*** Excerto do texto
O novo presidente do Governo Regional (nascido no Funchal a 4 de Maio de 1961) tem a oportunidade histórica de aplicar a sua renovação e o novo ciclo. A Madeira, a partir de Março de 2015, pode exportar mais do que bananas, vinho generoso, poncha de maracujá, dívidas gigantes, abismos, túneis alpinos, poetas obscuros, líderes em cuecas e melhores jogadores do mundo com um alto nos calções.

A ilha vai levar ao mundo um novo tipo de erros eleitorais, volte-faces e suspeitas de fraude. Desde as eleições americanas de 2000 — quando George W. Bush endrominou Al Gore no voto popular — que não se via isto. A Madeira ameaça ser a próxima superpotência mundial das eleições-macacas! Devemos felicitar mais este contributo ilhéu para o prestígio da nação, e se Alberto João Jardim, como agora ameaça, avançar para um partido de nome FAMA para reestimular, cacofonicamente, o passado bombista da FLAMA, vai ser ainda mais empolgante.

Já esquecíamos Porto Santo. Ao contrário do que pensa a Comissão Nacional de Eleições (CNE), Porto Santo não é a ilha da série Lost (Perdidos): os seus eleitores existem, estão talvez sonâmbulos, mas ainda comem ananás e anonas e não caíram despassarados de nenhum avião. As eleições da Madeira, é verdade, dão boa ficção científica: no domingo, oficialmente o PSD tem maioria absoluta (24 deputados); na terça-feira à noite, o PSD perde a maioria absoluta (a recontagem dá três deputados à CDU, em vez de dois); duas horas depois, o PSD reganha 24 lugares e a maioria absoluta! Funchalenses, machiquenses, etc.: um erro informático esqueceu-se daquele sítio onde passamos Agosto na praia.

Foi erro crasso e indesculpável, admitiu a CNE. Mas a um porta-voz da CDU vieram reminiscências de antigas chapeladase disse na televisão, à saída furiosa de uma sala:

— Qual erro informático. Saímos daqui e desaparecerem dez votos [da CDU]!

E acrescentou coisas que o Tribunal Constitucional e, apetece-nos dizer, a Polícia Judiciária terão de investigar a fundo: Agora não vamos aceitar de braços cruzados esta decisão que agora foi tomada por um senhor presidente da Comissão Eleitoral, ou da comissão de resultados, que fazia questão que houvesse sempre as actas a serem as primeiras a serem reconhecidas em relação a qualquer outro resultado, e houve actas onde, por exemplo, o PSD tinha 48 votos e concluíram que havia 148, há coisas muito estranhas nestes resultados. Caro militante do Partido Comunista, de estranho não tem nada: houve um gabiru que acrescentou uma unidade (1) à esquerda do número de votantes do PSD, é isso o que o senhor está a dizer. É mais um exemplo do óbvio ululante inventado pelo brasileiro Nelson Rodrigues e tantas vezes (e bem) citado pelo madeirense Vicente Jorge Silva ao fundar o PÚBLICO.
******
*** Dados extraídos
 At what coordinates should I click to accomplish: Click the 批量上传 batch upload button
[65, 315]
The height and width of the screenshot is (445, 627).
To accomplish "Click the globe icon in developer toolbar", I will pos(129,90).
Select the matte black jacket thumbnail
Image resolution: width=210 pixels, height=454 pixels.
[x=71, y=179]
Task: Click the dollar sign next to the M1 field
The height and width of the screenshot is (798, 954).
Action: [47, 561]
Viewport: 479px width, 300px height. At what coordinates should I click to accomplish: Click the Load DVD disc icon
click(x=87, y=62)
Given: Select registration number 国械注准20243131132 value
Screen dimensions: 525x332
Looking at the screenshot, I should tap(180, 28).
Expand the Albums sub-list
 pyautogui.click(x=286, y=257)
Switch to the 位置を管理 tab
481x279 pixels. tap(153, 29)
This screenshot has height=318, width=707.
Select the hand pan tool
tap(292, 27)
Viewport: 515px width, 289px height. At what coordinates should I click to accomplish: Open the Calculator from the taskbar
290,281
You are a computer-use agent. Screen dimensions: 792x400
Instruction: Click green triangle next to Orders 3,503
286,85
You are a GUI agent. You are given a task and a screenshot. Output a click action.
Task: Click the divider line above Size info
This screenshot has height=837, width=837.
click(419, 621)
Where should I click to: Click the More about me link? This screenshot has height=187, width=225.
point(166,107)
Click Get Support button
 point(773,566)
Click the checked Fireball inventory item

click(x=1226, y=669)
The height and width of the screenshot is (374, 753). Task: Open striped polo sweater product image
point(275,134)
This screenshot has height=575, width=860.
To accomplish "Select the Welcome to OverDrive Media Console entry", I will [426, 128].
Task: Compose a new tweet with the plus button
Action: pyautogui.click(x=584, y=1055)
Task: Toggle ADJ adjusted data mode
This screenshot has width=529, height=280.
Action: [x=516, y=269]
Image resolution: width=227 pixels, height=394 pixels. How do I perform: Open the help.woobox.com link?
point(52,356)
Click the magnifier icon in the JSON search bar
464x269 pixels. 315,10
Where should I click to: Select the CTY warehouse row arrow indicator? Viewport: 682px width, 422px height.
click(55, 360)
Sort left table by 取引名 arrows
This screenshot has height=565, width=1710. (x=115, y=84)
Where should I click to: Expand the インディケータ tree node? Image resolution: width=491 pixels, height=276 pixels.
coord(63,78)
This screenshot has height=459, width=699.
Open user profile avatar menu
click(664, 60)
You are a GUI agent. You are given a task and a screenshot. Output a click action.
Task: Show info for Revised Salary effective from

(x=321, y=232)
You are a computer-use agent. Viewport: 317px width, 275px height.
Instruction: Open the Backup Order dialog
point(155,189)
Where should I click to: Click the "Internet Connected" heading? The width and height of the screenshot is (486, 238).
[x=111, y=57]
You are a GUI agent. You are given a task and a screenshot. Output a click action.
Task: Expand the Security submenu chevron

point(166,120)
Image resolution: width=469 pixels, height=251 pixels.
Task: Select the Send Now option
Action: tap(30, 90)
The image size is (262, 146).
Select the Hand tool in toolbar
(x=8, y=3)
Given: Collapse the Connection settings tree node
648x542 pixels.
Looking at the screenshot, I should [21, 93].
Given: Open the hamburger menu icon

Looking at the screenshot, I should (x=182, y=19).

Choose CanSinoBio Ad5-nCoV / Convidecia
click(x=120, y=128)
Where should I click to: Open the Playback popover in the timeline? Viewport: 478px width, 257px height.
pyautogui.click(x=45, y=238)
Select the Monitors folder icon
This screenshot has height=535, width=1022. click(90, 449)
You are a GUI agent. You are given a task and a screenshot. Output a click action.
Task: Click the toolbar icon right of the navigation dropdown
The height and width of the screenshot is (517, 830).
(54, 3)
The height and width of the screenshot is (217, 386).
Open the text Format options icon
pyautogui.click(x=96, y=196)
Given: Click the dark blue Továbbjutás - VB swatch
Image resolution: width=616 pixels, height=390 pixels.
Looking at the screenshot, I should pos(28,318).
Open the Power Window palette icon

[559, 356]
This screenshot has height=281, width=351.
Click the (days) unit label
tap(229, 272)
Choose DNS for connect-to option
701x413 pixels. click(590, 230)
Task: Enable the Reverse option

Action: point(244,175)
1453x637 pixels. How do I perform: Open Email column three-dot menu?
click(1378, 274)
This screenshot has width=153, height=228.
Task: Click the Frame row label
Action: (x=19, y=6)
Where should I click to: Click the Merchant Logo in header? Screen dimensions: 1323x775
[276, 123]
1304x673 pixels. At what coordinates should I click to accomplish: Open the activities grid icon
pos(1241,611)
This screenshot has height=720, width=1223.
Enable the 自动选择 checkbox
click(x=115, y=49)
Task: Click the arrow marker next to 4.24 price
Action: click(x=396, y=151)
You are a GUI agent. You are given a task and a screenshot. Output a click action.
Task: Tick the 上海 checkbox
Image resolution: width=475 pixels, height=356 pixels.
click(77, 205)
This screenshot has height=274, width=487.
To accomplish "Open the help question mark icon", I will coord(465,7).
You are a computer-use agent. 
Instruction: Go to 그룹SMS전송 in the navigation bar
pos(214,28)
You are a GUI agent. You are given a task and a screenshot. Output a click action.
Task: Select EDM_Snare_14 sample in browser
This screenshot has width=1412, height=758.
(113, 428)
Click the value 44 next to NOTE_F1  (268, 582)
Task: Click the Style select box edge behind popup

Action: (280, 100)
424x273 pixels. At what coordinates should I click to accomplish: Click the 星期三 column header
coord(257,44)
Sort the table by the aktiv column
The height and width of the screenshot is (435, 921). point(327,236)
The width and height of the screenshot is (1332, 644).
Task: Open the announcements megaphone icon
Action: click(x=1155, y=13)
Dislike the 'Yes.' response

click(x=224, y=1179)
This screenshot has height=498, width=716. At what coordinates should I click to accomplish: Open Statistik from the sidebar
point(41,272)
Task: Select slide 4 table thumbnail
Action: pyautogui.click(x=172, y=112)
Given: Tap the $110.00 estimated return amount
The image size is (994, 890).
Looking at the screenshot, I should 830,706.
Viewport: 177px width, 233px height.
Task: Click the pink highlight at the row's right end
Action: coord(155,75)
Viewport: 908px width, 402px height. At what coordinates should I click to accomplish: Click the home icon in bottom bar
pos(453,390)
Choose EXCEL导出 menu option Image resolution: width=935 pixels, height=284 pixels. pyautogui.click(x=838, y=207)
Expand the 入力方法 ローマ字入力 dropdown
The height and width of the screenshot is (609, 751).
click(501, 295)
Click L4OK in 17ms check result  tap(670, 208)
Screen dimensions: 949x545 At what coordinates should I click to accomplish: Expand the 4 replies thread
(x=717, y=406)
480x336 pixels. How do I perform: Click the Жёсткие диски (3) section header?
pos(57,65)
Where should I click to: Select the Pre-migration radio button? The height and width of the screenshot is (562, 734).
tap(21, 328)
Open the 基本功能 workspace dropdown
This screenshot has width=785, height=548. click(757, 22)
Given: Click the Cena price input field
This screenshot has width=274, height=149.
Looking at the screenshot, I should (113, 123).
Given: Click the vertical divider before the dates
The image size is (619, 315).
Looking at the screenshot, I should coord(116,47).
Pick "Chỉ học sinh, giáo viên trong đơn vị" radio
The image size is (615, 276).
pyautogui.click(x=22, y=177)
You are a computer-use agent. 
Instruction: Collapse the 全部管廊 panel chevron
******
-- Exercícios a realizar --
**A)** No texto sobre as eleições na Madeira, quantos deputados dava à CDU a recontagem feita na terça-feira à noite?
**B)** Retoma o texto sobre as eleições na Madeira a partir do ponto onde termina.
O material não tem qualquer papel nisto.

-- Resultados dos exercícios --
**A)** Três deputados, em vez de dois.

**B)**
O curioso é que, pisando os caquinhos do PS e os sustos cardíacos do PSD (maioria, não maioria, maioria, Nossa Senhora do Monte que nos salve), surgiu, lá do outro lado da membrana do Tempo, o berro do costume. Alberto João Jardim acha que as últimas eleições demonstram que Portugal caiu no basismo e que a CNE é inútil e inconsequente. Conseguiu assim, depois de não ter felicitado Miguel Albuquerque (apenas se mostrou aliviado no domingo por se manter a maioria absoluta do partido), virar-se outra vez contra o arqui-rival. O ex-presidente da Câmara do Funchal que há muito se apresentou ao eleitorado como o negativo de Alberto João Jardim em termos democráticos. Ele queria libertar a Madeira de um conjunto de atitudes e arrogâncias que nos últimos anos levaram a um desgaste acelerado junto do eleitorado tradicional. Resposta na altura de Jardim: o advogado Albuquerque tinha ligações à maçonaria, aos interesses da Madeira velhae aos aliados de Lisboa que atraiçoam o povo madeirense.

Rapazes da Madeira, relax... Um dia, este triste caso acabará dissolvido no mar onde brilha a Pérola do Atlântico. Tranquilos. Cuidado com o vírus dos cruzeiros trazido pelos turistas, dá diarreias e cefaleias, desinfectem sempre as mãos. Subam ao Pico do Arieiro, ainda terá neve? Passeiem numa levada entre laurissilvas, vão a uma lição de abismo no cabo Girão (580 metros!), comam lapas em Porto Moniz. Nas artes — perdoem a agenda pessoal, mas é cultura e cá vai — subam à Rua do Quebra-Costas, onde aliás nasceu o Alberto João, e vejam uma exposição plástica na histórica Galeria Porta 33, guiados pela Cecília e o Maurício. Revejam os melhores colóquios do Festival Literário da Madeira, é ligar para a organização na editora Nova Delphi e falar com o Vítor Sousa, rapaz que pouco dorme.

Vamos calmamente esperar pela recontagem da recontagem, a recontagem da recontagem da recontagem, e a recontagem da recontagem da recontagem da recontagem.

* Quem não gostaria de ter junto à lareira um exemplar de Roseiras Antigas de Jardim (Alêtheia Editora, 2006)? Aliás, quem não gostaria de ter uma lareira, mesmo sem um livro para ver os bonecos?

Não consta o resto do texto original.